Pixel coordinate grounding data:
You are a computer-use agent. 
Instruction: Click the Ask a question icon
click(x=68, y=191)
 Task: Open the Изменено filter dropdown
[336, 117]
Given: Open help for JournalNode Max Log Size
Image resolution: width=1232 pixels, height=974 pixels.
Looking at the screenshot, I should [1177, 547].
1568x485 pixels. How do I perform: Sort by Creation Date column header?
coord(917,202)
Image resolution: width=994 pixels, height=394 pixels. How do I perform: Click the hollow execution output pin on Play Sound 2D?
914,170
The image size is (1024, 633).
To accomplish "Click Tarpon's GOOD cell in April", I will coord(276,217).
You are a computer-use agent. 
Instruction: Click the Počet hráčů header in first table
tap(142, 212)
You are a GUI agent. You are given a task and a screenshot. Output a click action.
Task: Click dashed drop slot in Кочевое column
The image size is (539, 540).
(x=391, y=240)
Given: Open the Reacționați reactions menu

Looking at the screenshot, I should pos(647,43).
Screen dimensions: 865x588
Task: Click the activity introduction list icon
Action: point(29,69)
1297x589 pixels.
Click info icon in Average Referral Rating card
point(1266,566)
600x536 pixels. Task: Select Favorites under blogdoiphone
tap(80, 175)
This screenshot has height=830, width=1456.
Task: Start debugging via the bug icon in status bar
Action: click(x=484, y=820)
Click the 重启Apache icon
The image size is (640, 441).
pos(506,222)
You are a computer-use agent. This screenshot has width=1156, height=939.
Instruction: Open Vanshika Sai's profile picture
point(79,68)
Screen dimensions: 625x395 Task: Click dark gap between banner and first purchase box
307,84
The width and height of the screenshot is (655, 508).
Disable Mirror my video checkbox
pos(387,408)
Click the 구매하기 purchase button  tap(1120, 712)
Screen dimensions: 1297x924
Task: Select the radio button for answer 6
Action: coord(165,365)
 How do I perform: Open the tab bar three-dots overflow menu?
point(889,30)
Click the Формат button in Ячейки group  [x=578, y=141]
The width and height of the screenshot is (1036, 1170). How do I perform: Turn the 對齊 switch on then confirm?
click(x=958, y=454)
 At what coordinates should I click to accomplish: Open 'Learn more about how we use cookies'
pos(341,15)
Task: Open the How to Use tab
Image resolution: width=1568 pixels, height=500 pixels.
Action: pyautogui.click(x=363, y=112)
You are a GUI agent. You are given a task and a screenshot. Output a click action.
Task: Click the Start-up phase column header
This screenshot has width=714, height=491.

**Description of the task**
Exact copies of all the lines above are required.

**Solved problem**
You are a computer-use agent. 
Instruction: Click the Ask a question icon
click(x=68, y=191)
 Task: Open the Изменено filter dropdown
[336, 117]
Given: Open help for JournalNode Max Log Size
Image resolution: width=1232 pixels, height=974 pixels.
Looking at the screenshot, I should [1177, 547].
1568x485 pixels. How do I perform: Sort by Creation Date column header?
coord(917,202)
Image resolution: width=994 pixels, height=394 pixels. How do I perform: Click the hollow execution output pin on Play Sound 2D?
914,170
The image size is (1024, 633).
To accomplish "Click Tarpon's GOOD cell in April", I will coord(276,217).
You are a computer-use agent. 
Instruction: Click the Počet hráčů header in first table
tap(142, 212)
You are a GUI agent. You are given a task and a screenshot. Output a click action.
Task: Click dashed drop slot in Кочевое column
The image size is (539, 540).
(x=391, y=240)
Given: Open the Reacționați reactions menu

Looking at the screenshot, I should pos(647,43).
Screen dimensions: 865x588
Task: Click the activity introduction list icon
Action: point(29,69)
1297x589 pixels.
Click info icon in Average Referral Rating card
point(1266,566)
600x536 pixels. Task: Select Favorites under blogdoiphone
tap(80, 175)
This screenshot has height=830, width=1456.
Task: Start debugging via the bug icon in status bar
Action: click(x=484, y=820)
Click the 重启Apache icon
The image size is (640, 441).
pos(506,222)
You are a computer-use agent. This screenshot has width=1156, height=939.
Instruction: Open Vanshika Sai's profile picture
point(79,68)
Screen dimensions: 625x395 Task: Click dark gap between banner and first purchase box
307,84
The width and height of the screenshot is (655, 508).
Disable Mirror my video checkbox
pos(387,408)
Click the 구매하기 purchase button  tap(1120, 712)
Screen dimensions: 1297x924
Task: Select the radio button for answer 6
Action: coord(165,365)
 How do I perform: Open the tab bar three-dots overflow menu?
point(889,30)
Click the Формат button in Ячейки group  [x=578, y=141]
The width and height of the screenshot is (1036, 1170). How do I perform: Turn the 對齊 switch on then confirm?
click(x=958, y=454)
 At what coordinates should I click to accomplish: Open 'Learn more about how we use cookies'
pos(341,15)
Task: Open the How to Use tab
Image resolution: width=1568 pixels, height=500 pixels.
Action: pyautogui.click(x=363, y=112)
You are a GUI agent. You are given a task and a screenshot. Output a click action.
Task: Click the Start-up phase column header
This screenshot has width=714, height=491.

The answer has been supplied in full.